Problem details
In the records below, from the line containing "Where should I click to: Zoom" through the end, replace "minus button" with "minus icon" and leave everything else unchanged. Omit the pictures from your answer.

Supplied data
---+---

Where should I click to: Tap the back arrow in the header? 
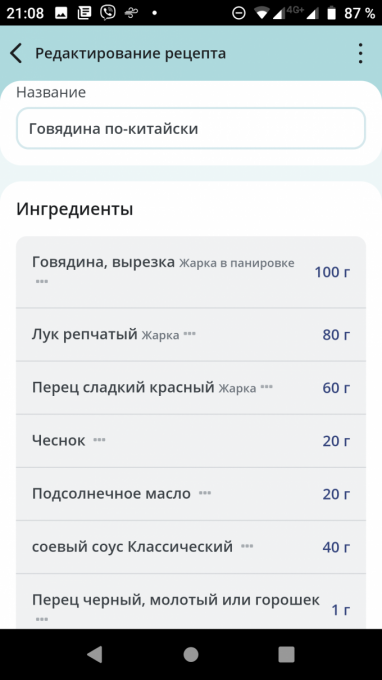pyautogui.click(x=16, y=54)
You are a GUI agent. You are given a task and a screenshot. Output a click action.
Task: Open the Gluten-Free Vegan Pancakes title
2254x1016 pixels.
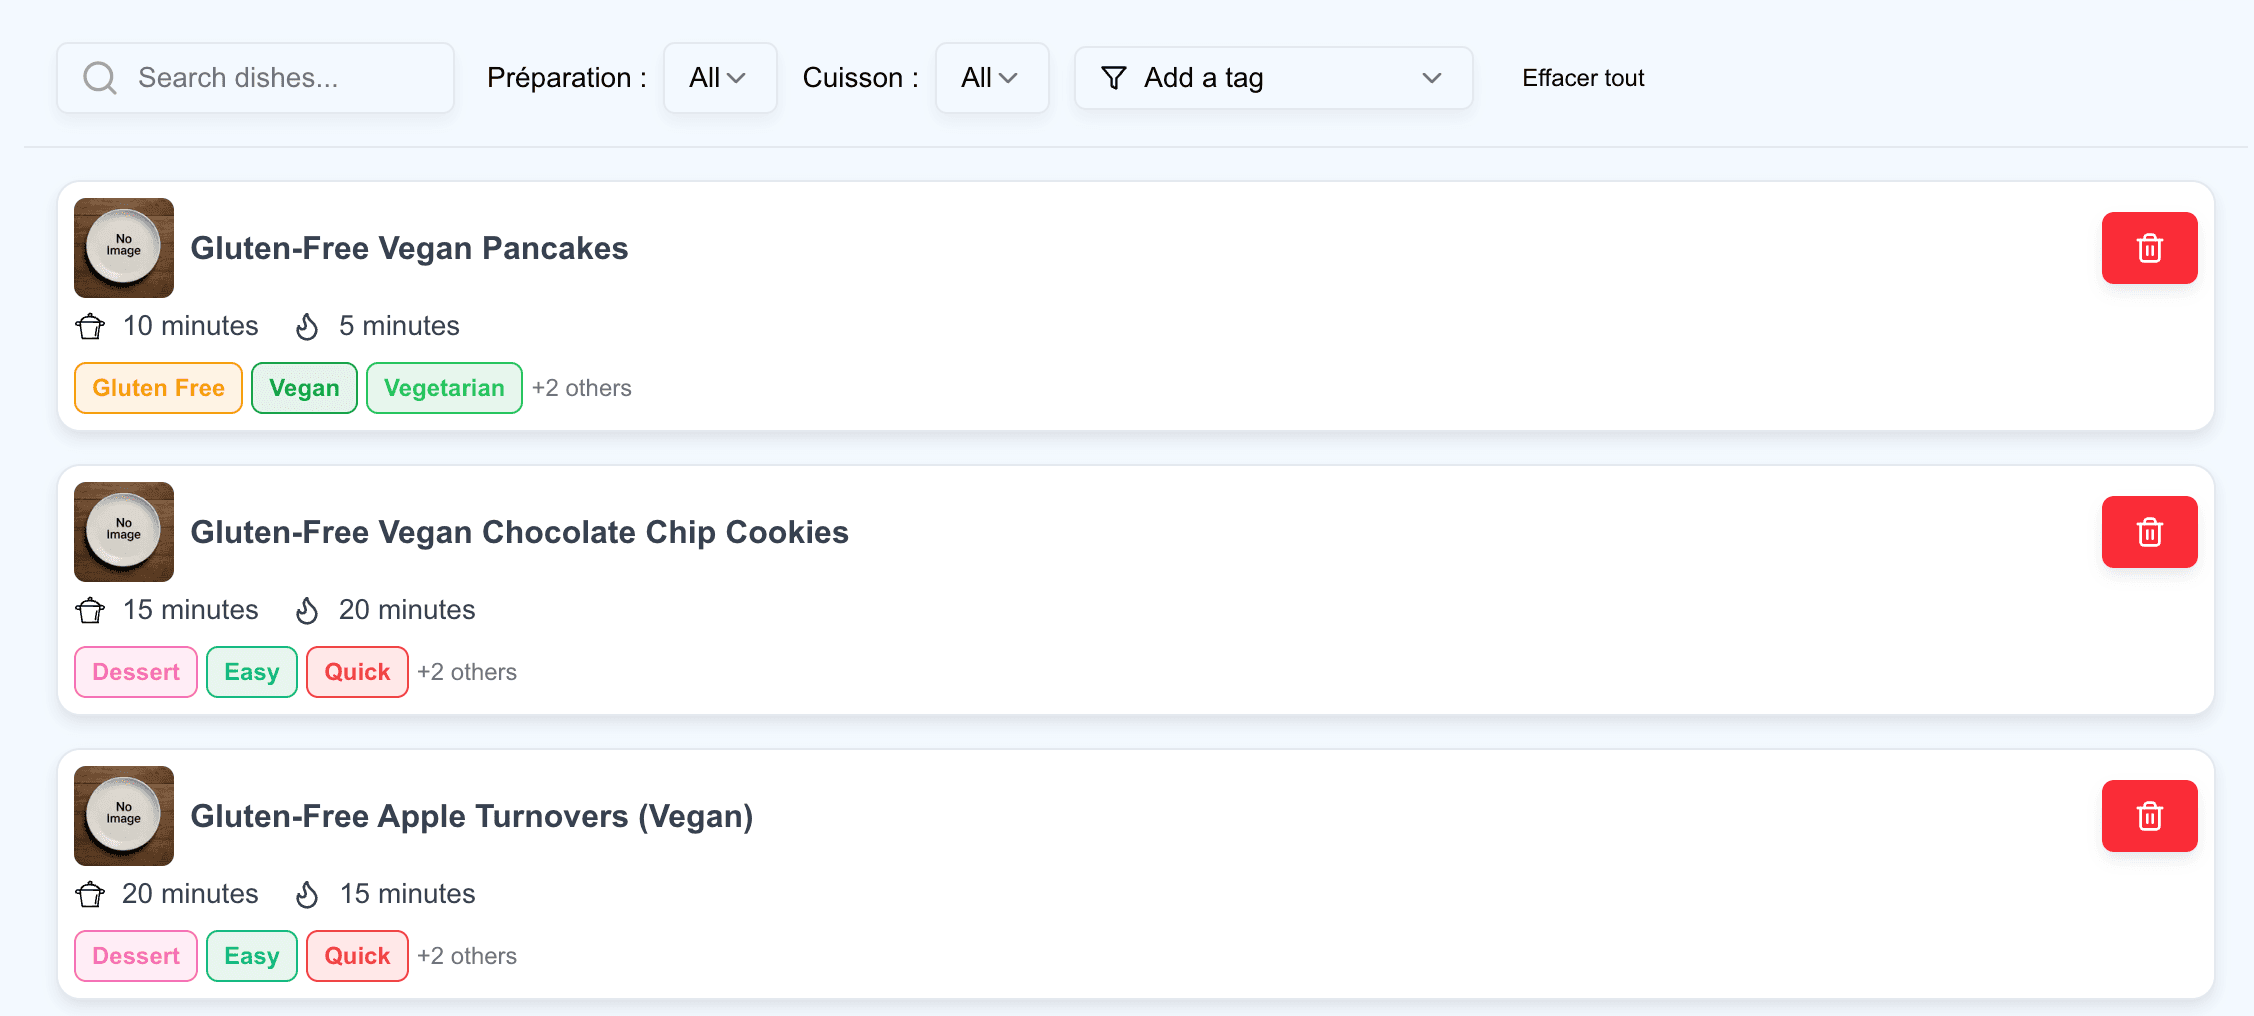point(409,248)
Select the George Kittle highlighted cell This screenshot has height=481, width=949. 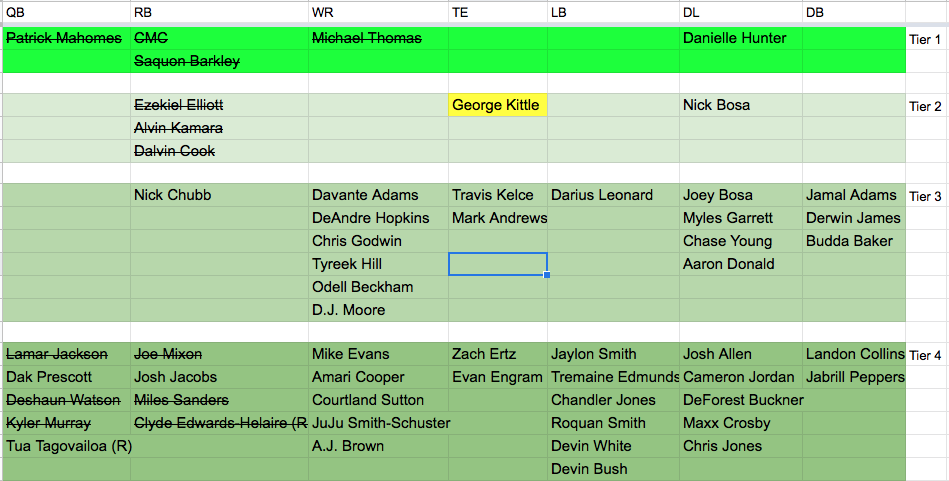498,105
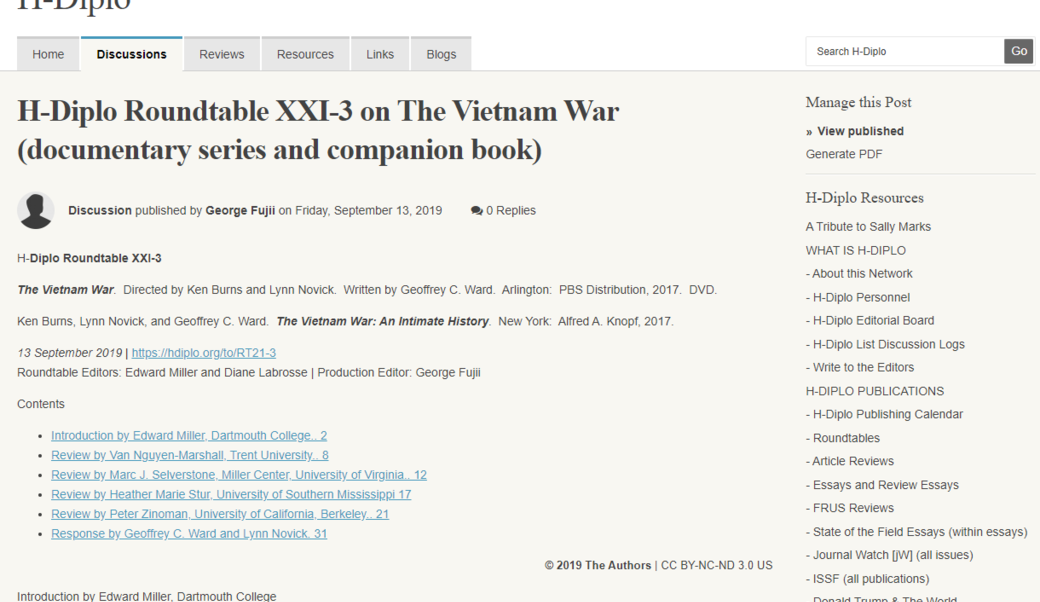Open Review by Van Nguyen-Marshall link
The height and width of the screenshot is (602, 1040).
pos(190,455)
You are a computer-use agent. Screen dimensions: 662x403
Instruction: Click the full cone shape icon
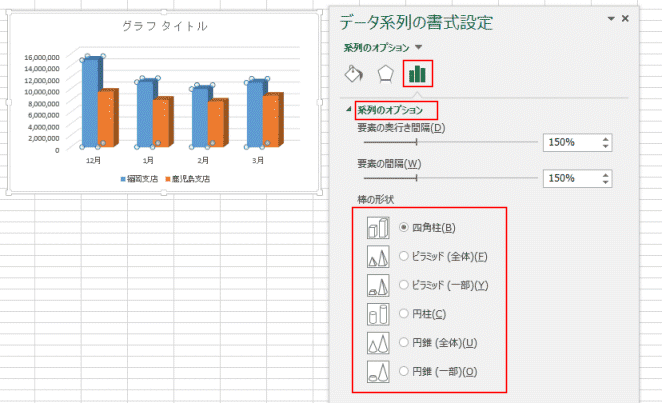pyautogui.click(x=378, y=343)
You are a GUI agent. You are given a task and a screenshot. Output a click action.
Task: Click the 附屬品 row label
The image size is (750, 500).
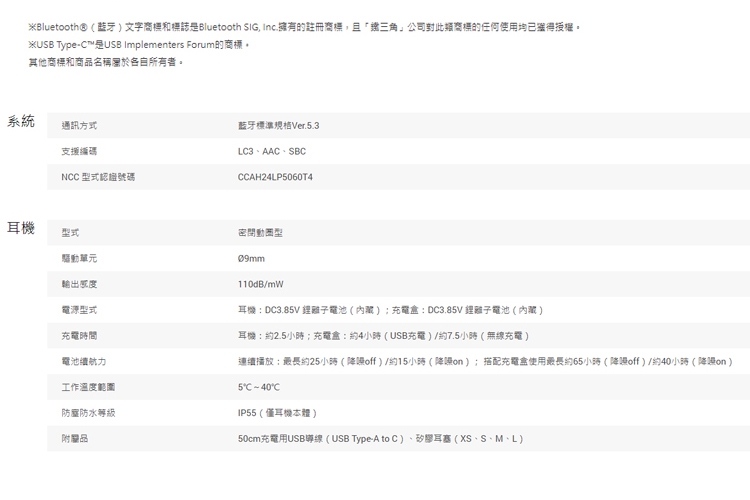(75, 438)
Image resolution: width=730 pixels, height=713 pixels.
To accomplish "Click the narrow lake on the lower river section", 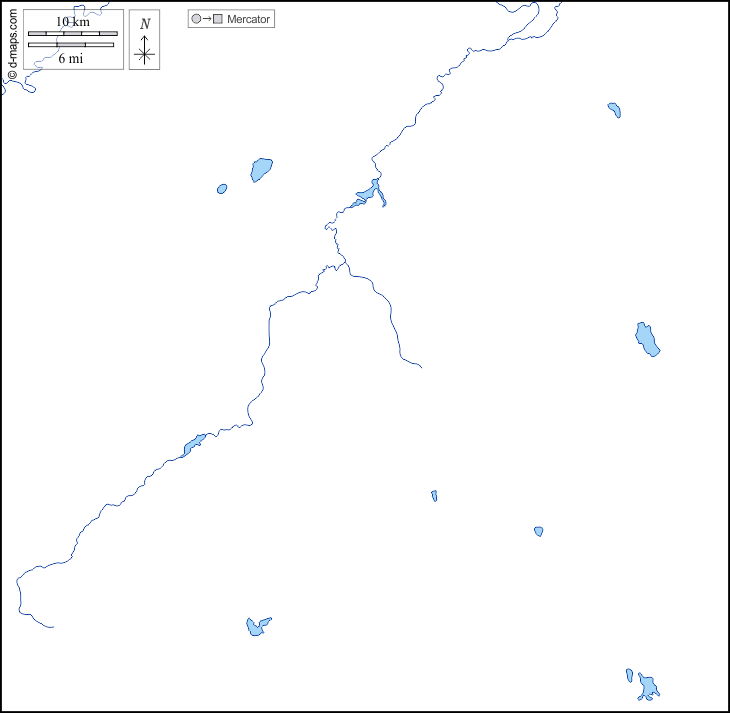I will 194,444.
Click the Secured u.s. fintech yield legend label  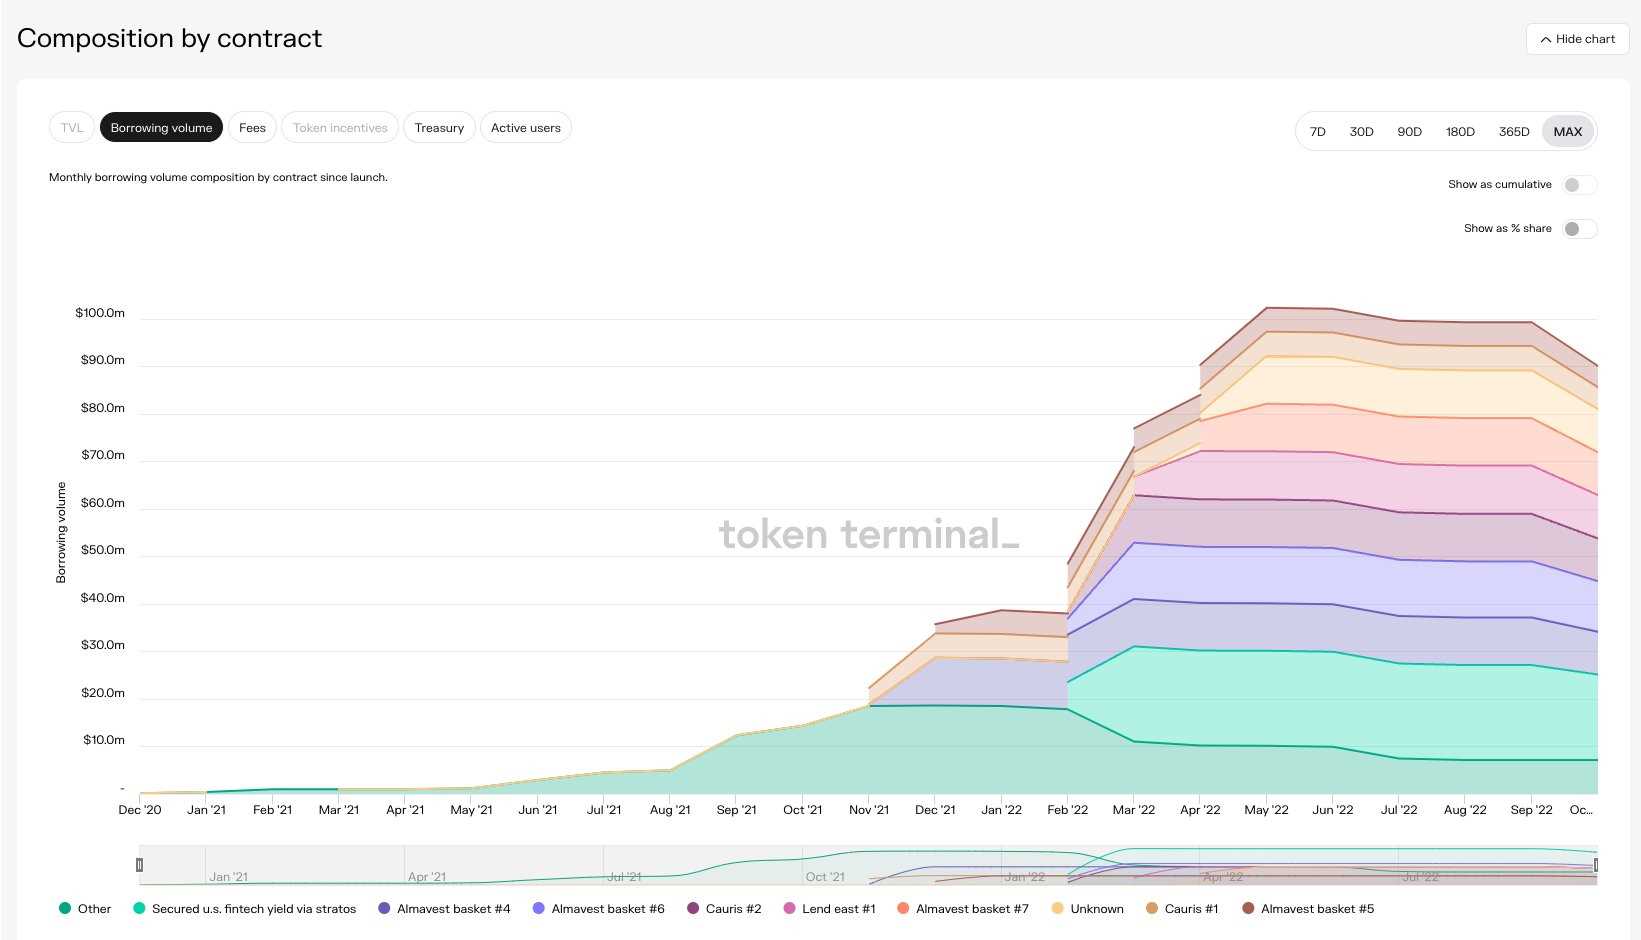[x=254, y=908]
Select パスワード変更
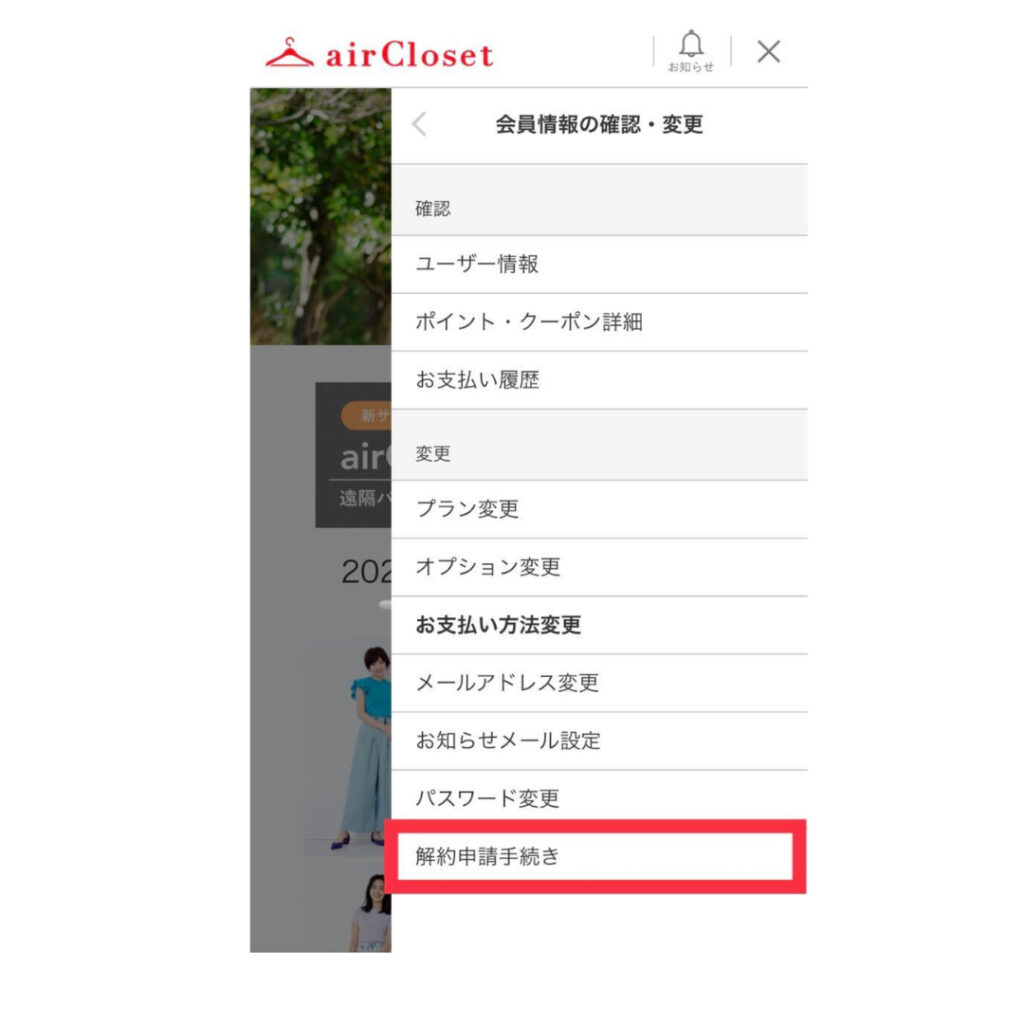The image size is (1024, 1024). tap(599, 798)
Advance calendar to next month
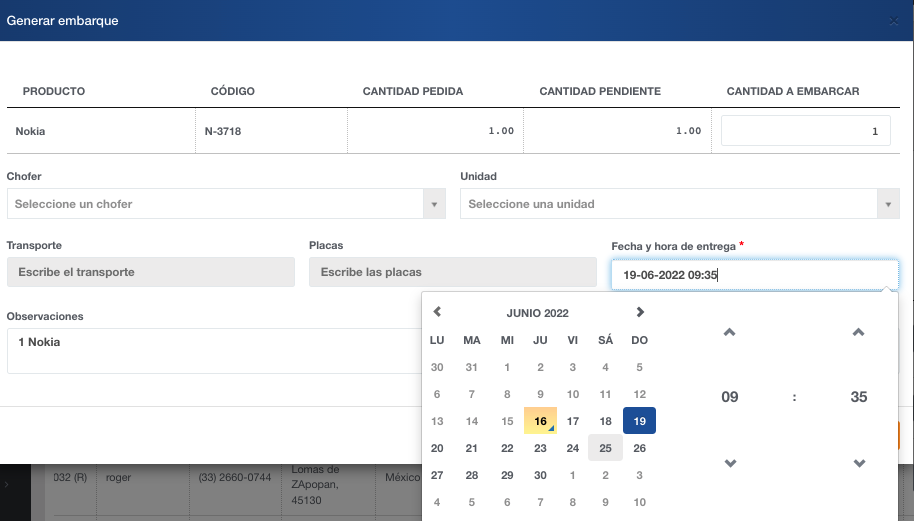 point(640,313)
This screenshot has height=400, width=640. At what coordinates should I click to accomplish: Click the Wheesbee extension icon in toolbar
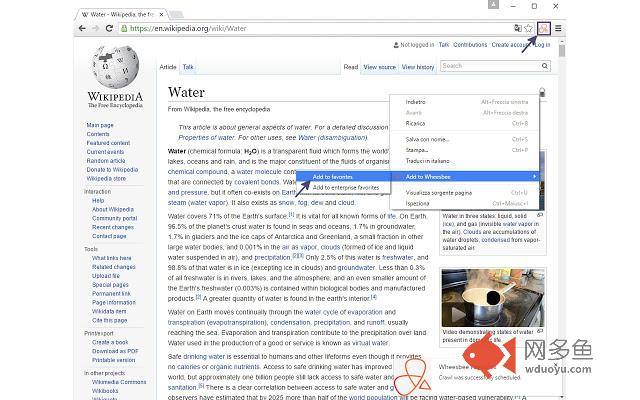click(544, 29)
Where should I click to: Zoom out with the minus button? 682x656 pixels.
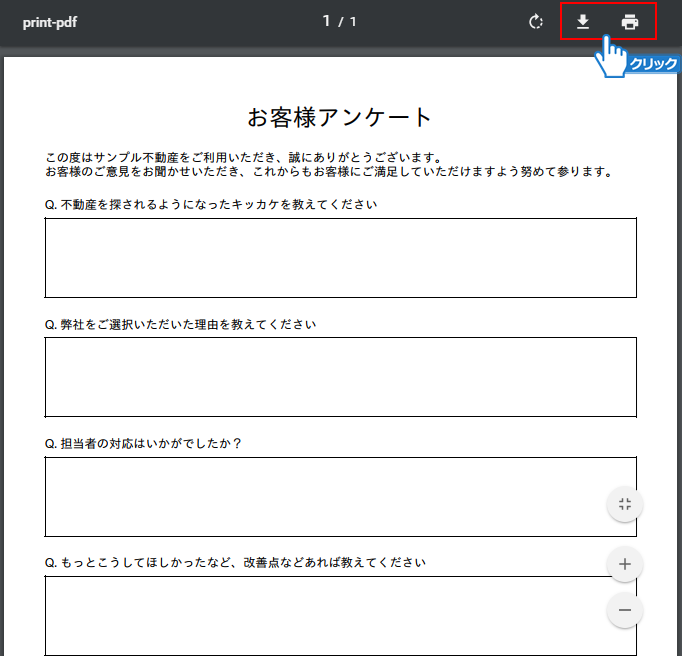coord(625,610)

---+---

Result
Where should I click to: Zoom out with the minus icon? 682x656 pixels.
coord(625,610)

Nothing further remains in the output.